Pub Date: Aug. 1st, 1998
Publisher: Ballantine

Debut fiction (subtitled ""A Novel of Love and Addiction"") that triggers the same voyeuristic curiosity as a car wreck on the highway. This depressing tale of two Australian heroin junkies is hard to put down, even though it serves up enough bouts of blood, dingy needles, and heaving bowels to the hardiest stomach. Heroin is the first love, after all, of the aloof-guy narrator, who willingly shares some of his stash with his new girlfriend, Candy, a party-gift personality of little depth until book's end. The honeymoon stage of this relationship is brief. Focused on feeding their ravenous habits, the couple runs out of money and loses one apartment after another until Candy is forced into prostitution so they can afford to buy more drugs. Her guy pulls his own weight in less tangible ways, arranging deals and pick-up times, swiping food from convenience stores, stealing the occasional wallet, and racking up bills on stolen credit cards.
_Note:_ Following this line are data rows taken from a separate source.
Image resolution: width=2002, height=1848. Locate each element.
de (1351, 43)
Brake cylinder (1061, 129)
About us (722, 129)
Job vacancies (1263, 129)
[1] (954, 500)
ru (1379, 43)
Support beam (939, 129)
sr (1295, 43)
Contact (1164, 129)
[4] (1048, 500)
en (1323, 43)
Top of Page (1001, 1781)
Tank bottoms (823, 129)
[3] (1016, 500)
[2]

Earnest resolutions to quit are repeatedly scuttled as late-night TV gets tedious or a two-day hiatus from drugs tempts the addicts to treat themselves to just one more hit, and then another. When their veins cower so deep that it takes seven hours to find one suitable to inject, the narrator and his bride finally try weaning themselves from heroin with methadone. Painstaking withdrawal, though, coupled with relocation to a ramshackle farmhouse, fatally strains the relationship, and while the narrator has a fling with an 18-year-old, Candy suffers a nervous breakdown. When they finally manage to get off drugs, each does it separately. And their horrific dysfunctional marriage, fittingly, sputters to an end. Given the subject matter, it's no surprise this Australian poet's first novel-whatever its outrÆ’ demons-proves addictive.